(STATED TASK) Give every line of the rows below as a Markdown table with the columns "No." and "Line". Leave out blank lines and pictures.

* Begin SOURCE MATERIAL *

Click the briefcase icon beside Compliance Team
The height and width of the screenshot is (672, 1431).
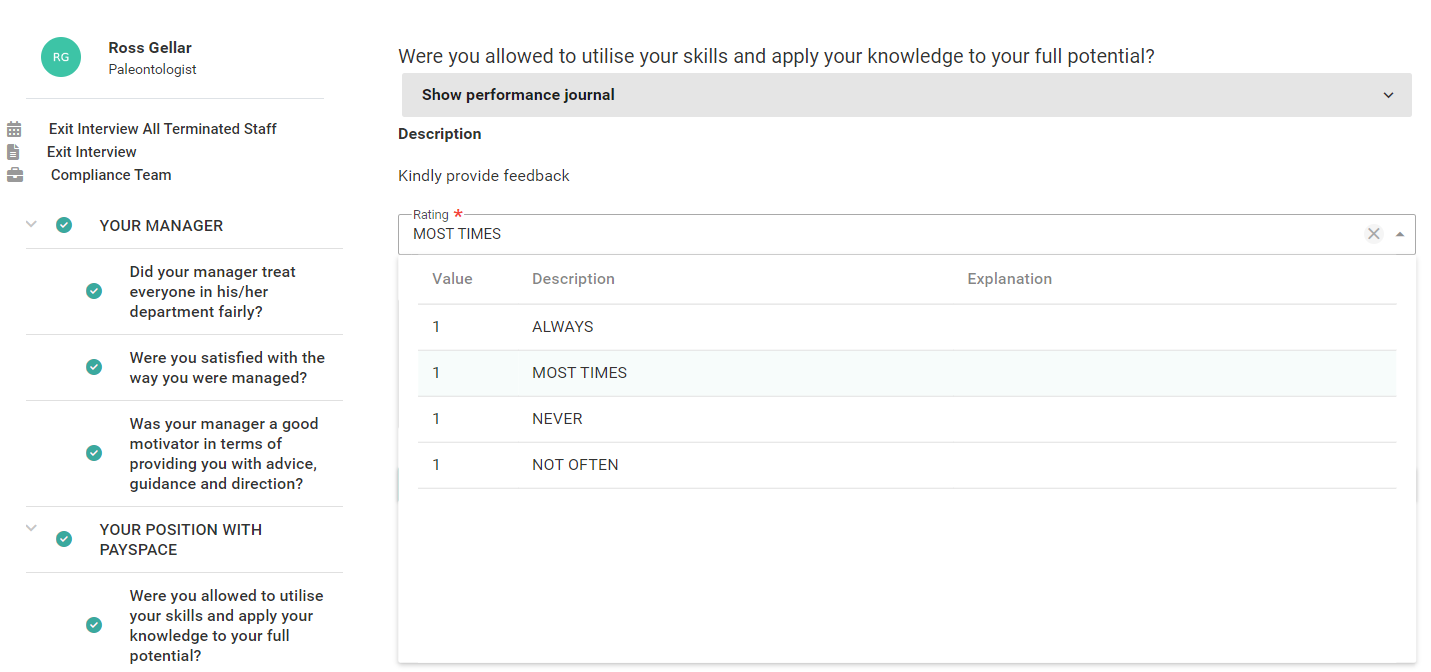(x=14, y=175)
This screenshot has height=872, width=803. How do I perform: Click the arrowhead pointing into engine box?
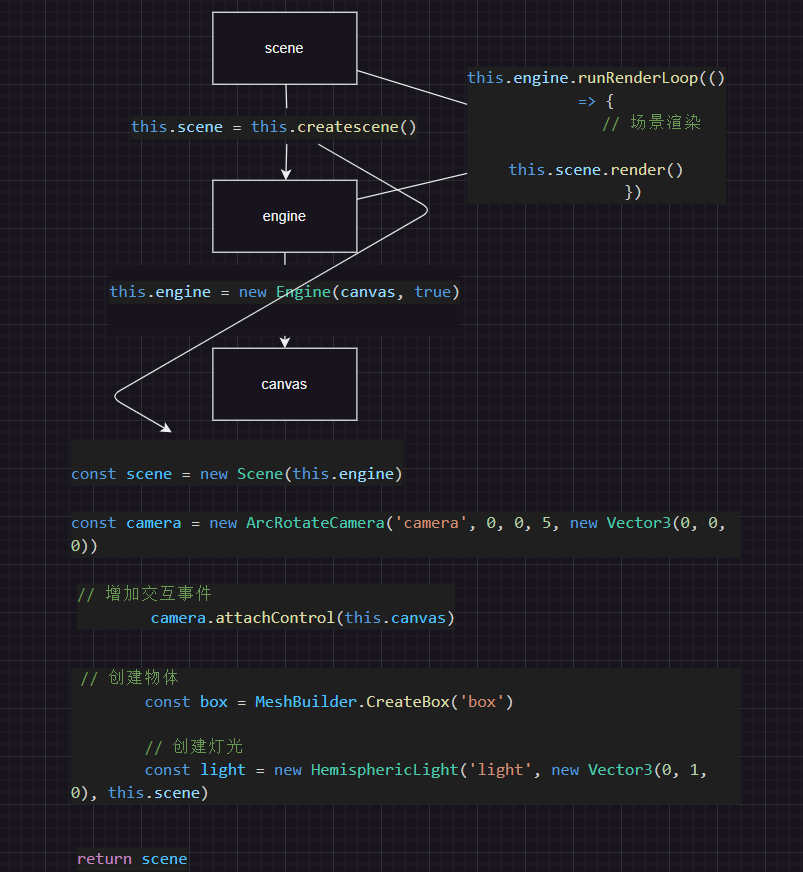coord(286,174)
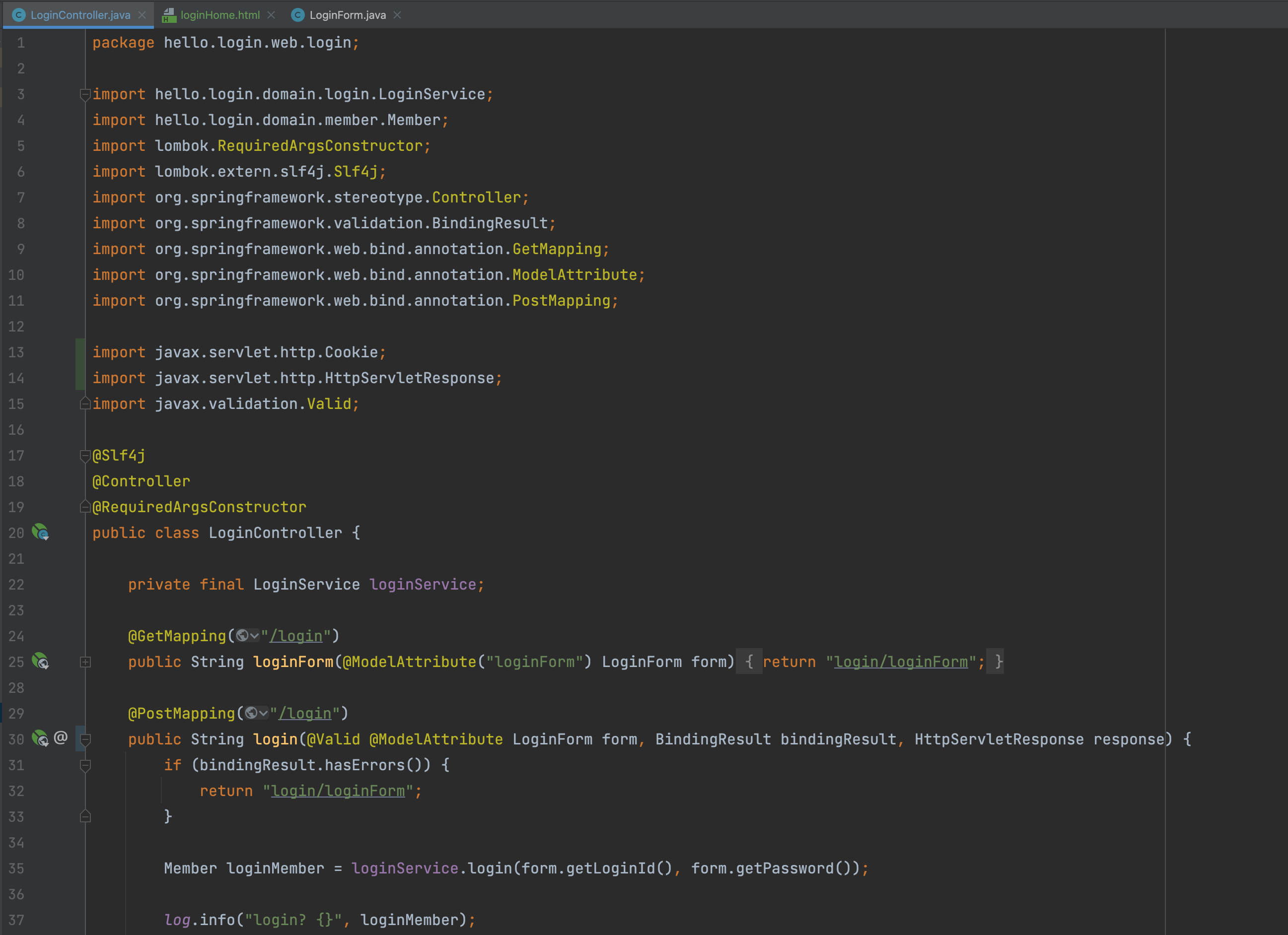Click the LoginForm.java class icon in tab
The height and width of the screenshot is (935, 1288).
coord(297,15)
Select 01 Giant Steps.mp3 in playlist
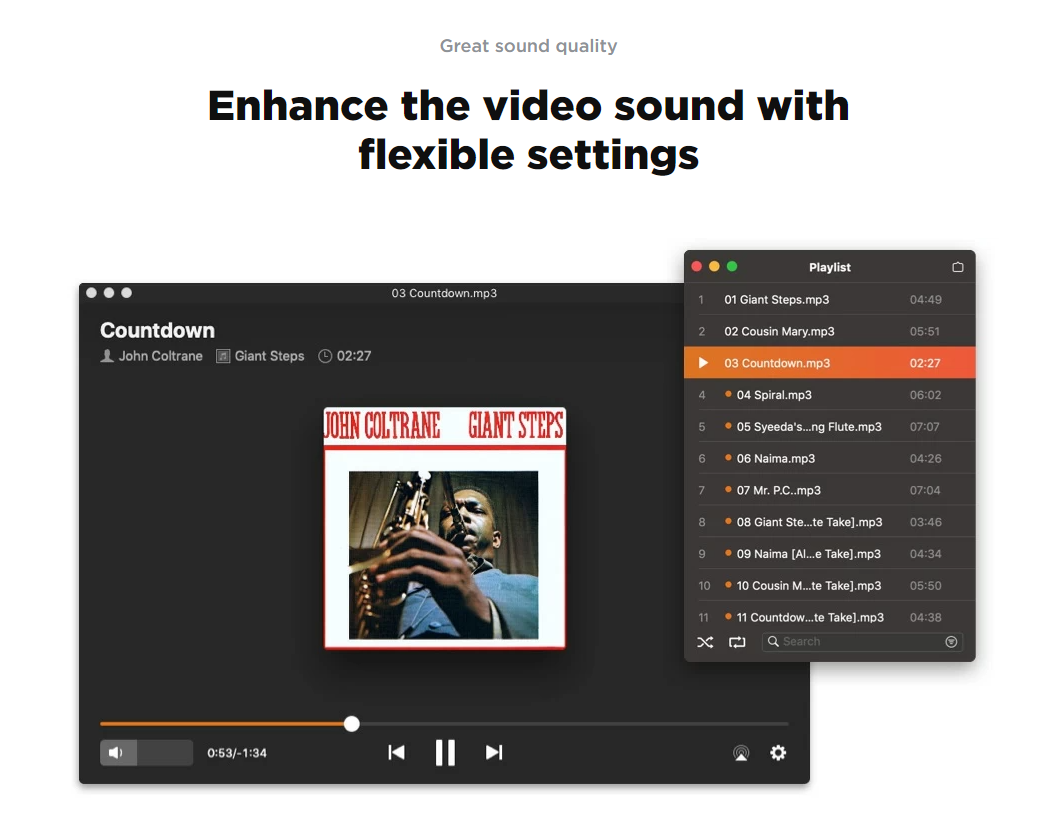 pyautogui.click(x=776, y=300)
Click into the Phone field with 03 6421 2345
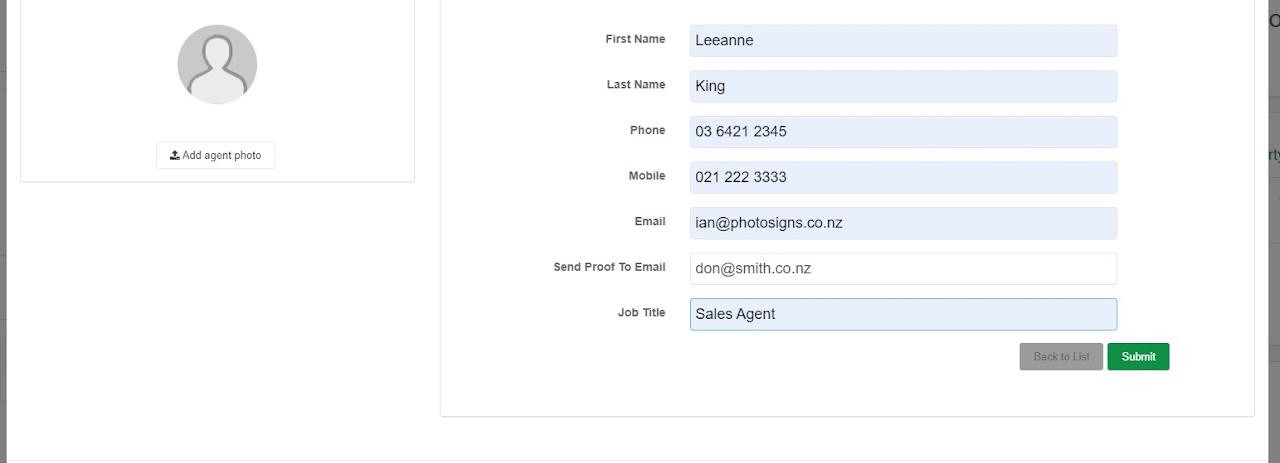Screen dimensions: 1280x463 point(903,132)
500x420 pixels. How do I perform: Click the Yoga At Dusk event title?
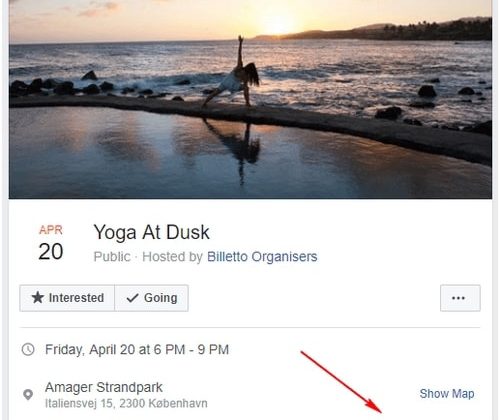pos(152,232)
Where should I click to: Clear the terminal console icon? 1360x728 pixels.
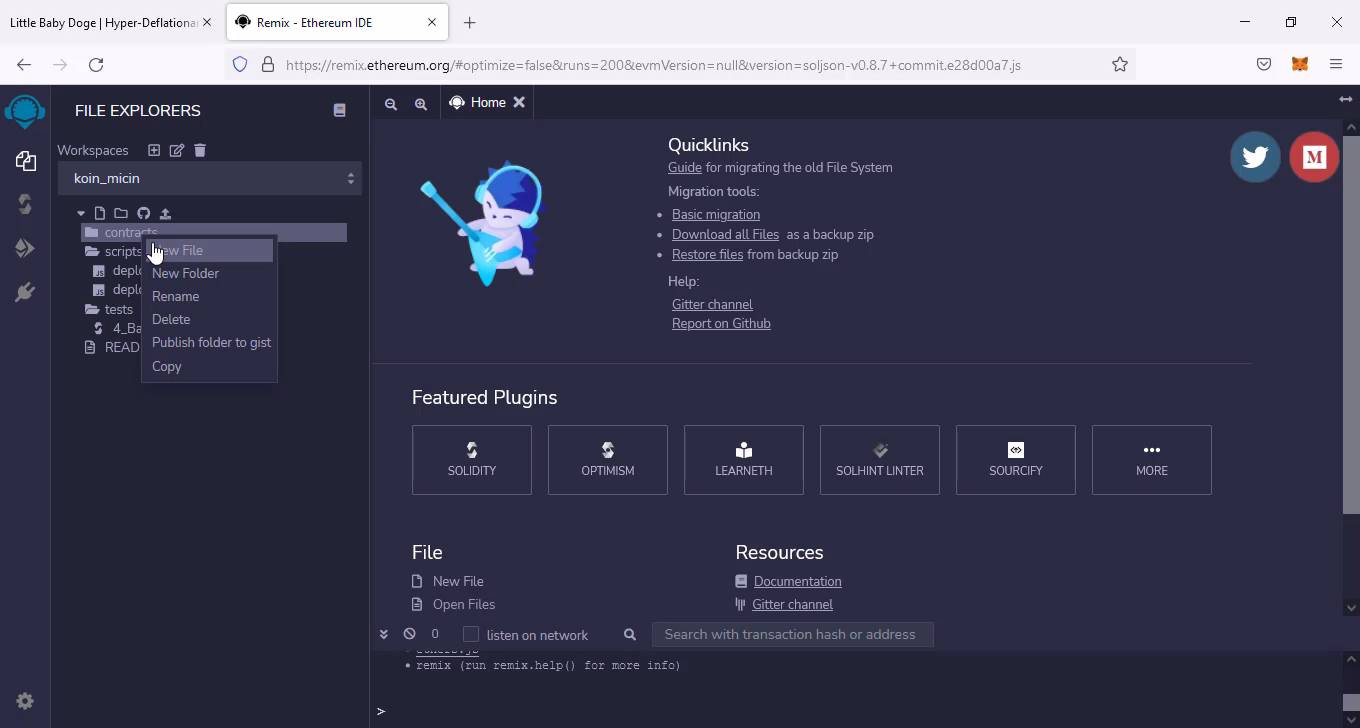[409, 634]
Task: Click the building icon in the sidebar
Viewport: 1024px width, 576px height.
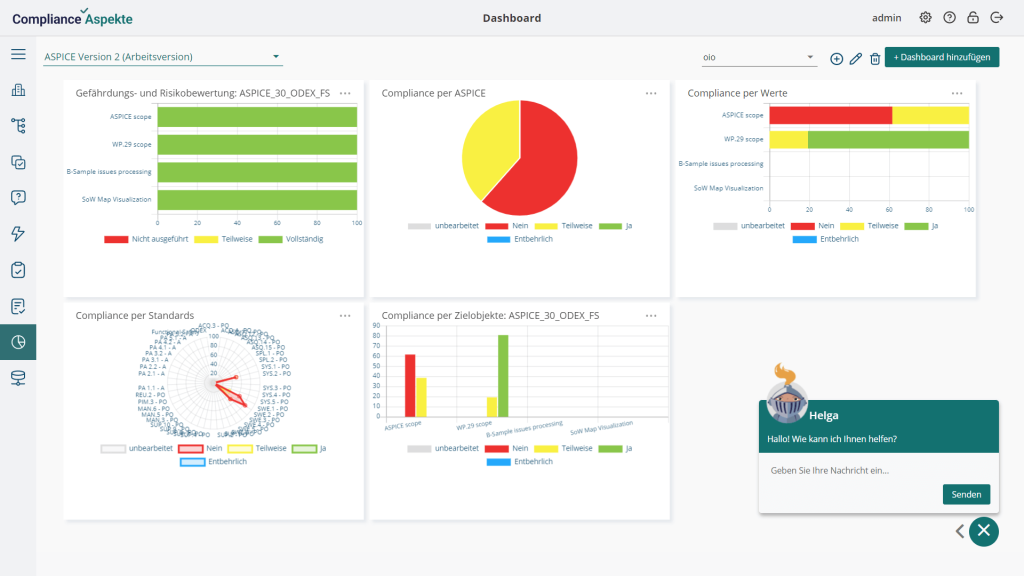Action: click(18, 91)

* End SOURCE MATERIAL *

(EXPECTED ANSWER)
| No. | Line |
|---|---|
| 1 | Click the briefcase icon beside Compliance Team |
| 2 | The height and width of the screenshot is (672, 1431). |
| 3 | (x=14, y=175) |
| 4 | This screenshot has height=872, width=803. How do I perform: Click the arrowhead pointing into engine box? |
| 5 | coord(286,174) |
| 6 | Click the LoginForm.java class icon in tab |
| 7 | The height and width of the screenshot is (935, 1288). |
| 8 | coord(297,15) |
| 9 | Select 01 Giant Steps.mp3 in playlist |
| 10 |  pyautogui.click(x=776, y=300) |
| 11 | Click into the Phone field with 03 6421 2345 |
| 12 | Screen dimensions: 1280x463 point(903,132) |
| 13 | 500x420 pixels. How do I perform: Click the Yoga At Dusk event title? |
| 14 | pos(152,232) |
| 15 | Where should I click to: Clear the terminal console icon? 1360x728 pixels. |
| 16 | [409, 634] |
| 17 | Task: Click the building icon in the sidebar |
| 18 | Viewport: 1024px width, 576px height. |
| 19 | Action: click(18, 91) |